Brief 1: Using the forum post about truck weight, tell whether each statement agrees with it: (a) the GMC weighed 9660 lbs empty with the poster inside; (b) the truck is usually driven outside town; (c) the poster wants a diesel truck next. Answer yes or no for each and quote the words that decide it.
Brief 2: Transcribe the part of the forum post about truck weight starting at "# F450/550 weight??" and ending at "and empty numbers?".

Source extract:
# F450/550 weight??



## PHS79

Hi guys, for a mini dump we currently have a 2013 GMC 3500 4X4 Duramax with 9' Rugby dump. The GMC has a GVW of 13000 lbs and the last time I had it across the scale the empty weight was 9660 lbs with me in it, so that only leaves 3340 lbs that we can legally carry. Because of this we are overweight ALOT. Its not a huge deal since we are almost always in town (whole town is 25 mph speed limits) and not in danger of the DOT scaling us since this a municipal truck, but yet its also not safe to be as overloaded as we have been in the past.

I would like to upgrade trucks sometime in the the next couple years to a more capable truck. Here is what I would like to get:

F550 (or possibly a Ram 5500) 4X4, gasser, 9 ft box. For those that have a truck setup like this what is your actual payload? Also are your GVW and empty numbers?

Thanks!

Dataset content:

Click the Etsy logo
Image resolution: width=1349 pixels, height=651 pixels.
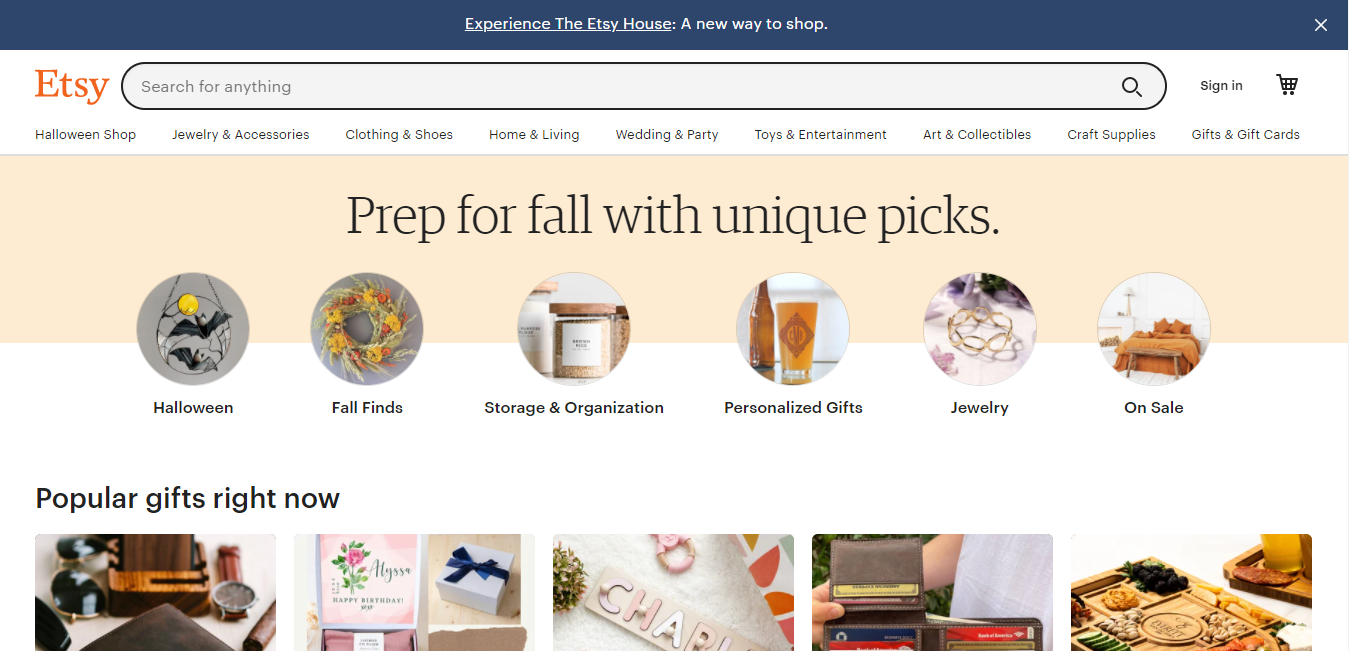click(x=71, y=86)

Full output 1:
(a) Yes: "the last time I had it across the scale the empty weight was 9660 lbs with me in it"
(b) No: "we are almost always in town (whole town is 25 mph speed limits)"
(c) No: "F550 (or possibly a Ram 5500) 4X4, gasser, 9 ft box."

Full output 2:
# F450/550 weight??



## PHS79

Hi guys, for a mini dump we currently have a 2013 GMC 3500 4X4 Duramax with 9' Rugby dump. The GMC has a GVW of 13000 lbs and the last time I had it across the scale the empty weight was 9660 lbs with me in it, so that only leaves 3340 lbs that we can legally carry. Because of this we are overweight ALOT. Its not a huge deal since we are almost always in town (whole town is 25 mph speed limits) and not in danger of the DOT scaling us since this a municipal truck, but yet its also not safe to be as overloaded as we have been in the past.

I would like to upgrade trucks sometime in the the next couple years to a more capable truck. Here is what I would like to get:

F550 (or possibly a Ram 5500) 4X4, gasser, 9 ft box. For those that have a truck setup like this what is your actual payload? Also are your GVW and empty numbers?